Calvin College

CALVIN - Minds in the Making

Strengthening Liberal Arts Education by Embracing Place and Particularity

Case Study

Connecting Students and Neighborhood Master Planning

Student Involvement

The neighborhood master planning process offers many opportunities for student involvement.  Complementarily, liberal arts students would have much to offer the design process.  Urban Sociology students at Calvin College have been intimately involved as a local neighborhood association, Fuller Area Neighbors (FAN), sought to redesign their neighborhood.  A crucial component of Area Specific Plans is the ability to demonstrate a good familiarity and understanding of the neighborhood context.  The sociology students provided invaluable assistance as neighborhood researchers.  They conducted open interviews, analyzed census tract data, implemented GIS software results, and administered surveys.  As an example of their work, they produced the following bar graph and pie chart concerning the Fuller Area:


How safe do you feel in your neighborhood?

The type of research the sociology students provided for the board of FAN proved to be very enlightening and useful.  The research allowed leaders to better understand the nature of their neighborhood and what residents desired. 

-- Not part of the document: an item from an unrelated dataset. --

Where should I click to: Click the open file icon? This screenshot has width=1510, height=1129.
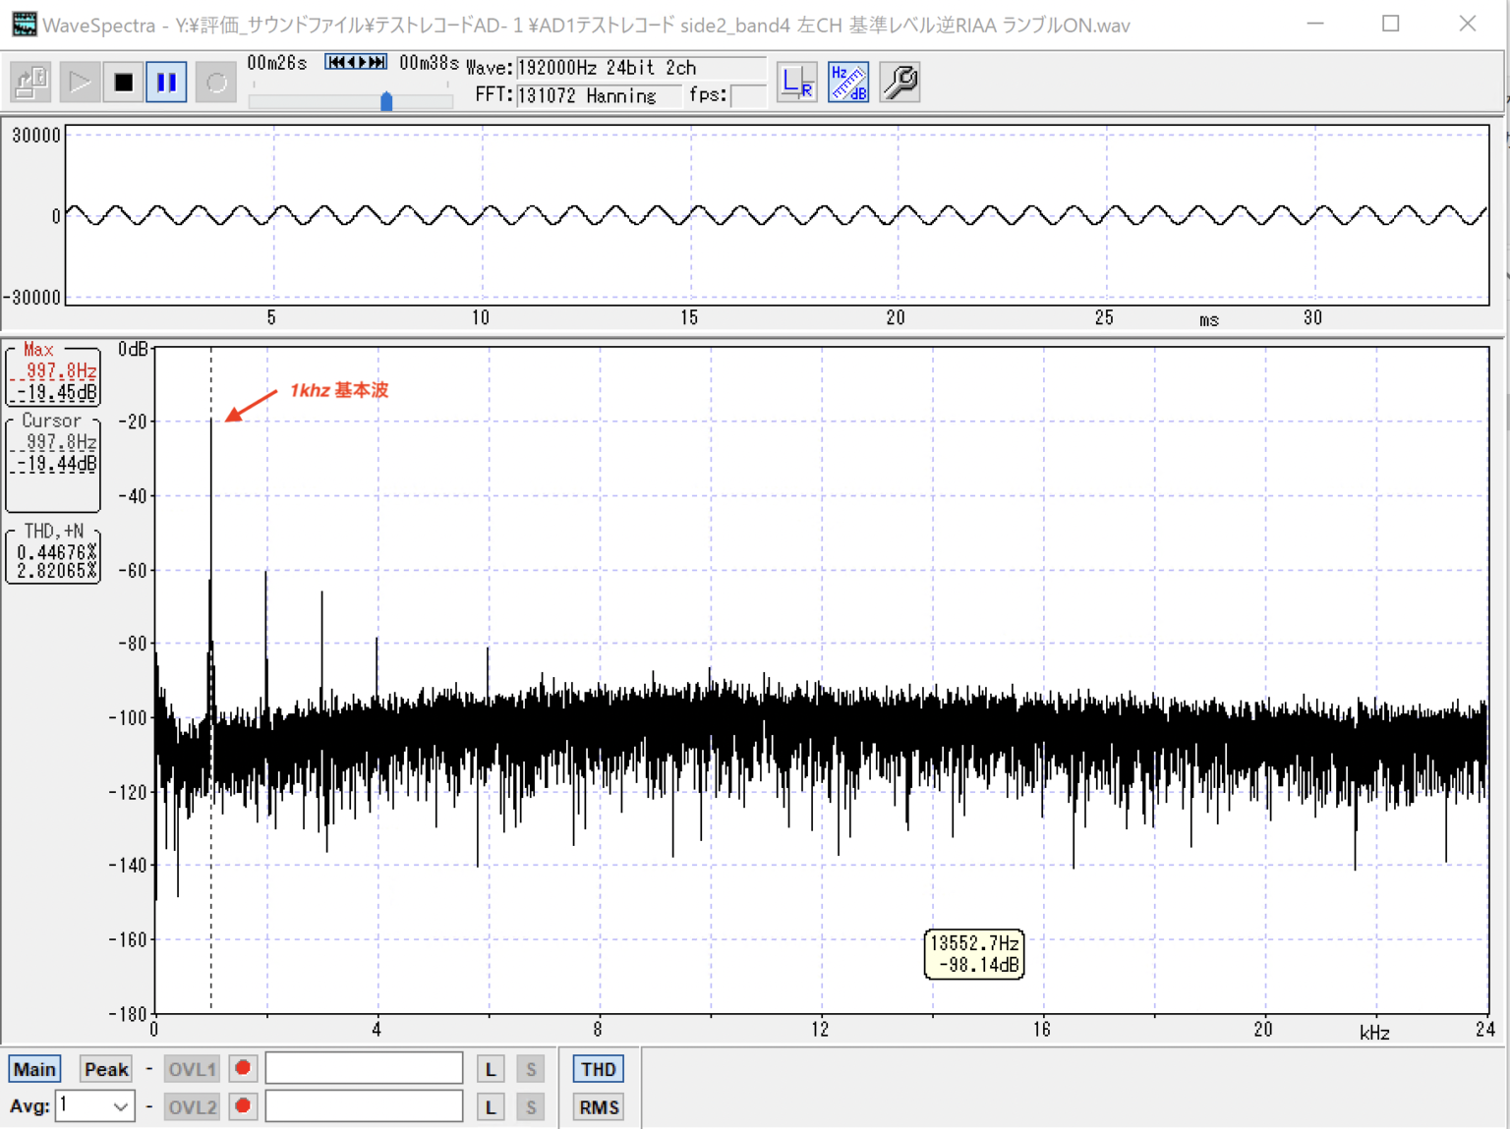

Beyond that, for Area Specific Plans to be implemented there has to be serious consideration of the economic implications for the neighborhood.  With that in mind, the same semester that the sociology students were working with FAN, a Calvin College student majoring in economics conducted a study to assess how the Area Specific Plan might affect the businesses in the neighborhood – both potential benefits and potential downsides.  A vital component of New Urbanism is the idea that neighborhoods should be mixed use places where residents could walk to businesses.  With that in mind, the student administered a survey.  A couple of questions from the survey are excerpted below:


  1. On a scale of 1 to 5, how much shopping do you do at the businesses in the neighborhood?

(1 = Most, 5 = None)

  1. Please rate the following factors on a scale of 1 to 5 according to their importance in your decision of where to shop (1 = Very important to my decision of where to shop, 5 = Not important to my decision at all).
    1. _____ Price
    2. _____ Service
    3. _____ Friendship with owners/workers
    4. _____ Integrity/honesty of company
    5. _____ Location
    6. _____ Service activity of company in neighborhood

The student’s research results indicated that very few neighborhood residents shopped locally.  It proved to be a good opportunity to impress upon business owners how New Urbanist design might be in their best economic interest.  The work conducted by these students over the course of the semester provided the residents and businesses of FAN a much richer understanding of their neighborhood and, subsequently, a better sense of how they might move forward with a redesign process.
In addition to the work previously accomplished by sociology and economic students, there remain numerous opportunities for other students to be involved in Area Specific Plans.  The following is in no way exhaustive.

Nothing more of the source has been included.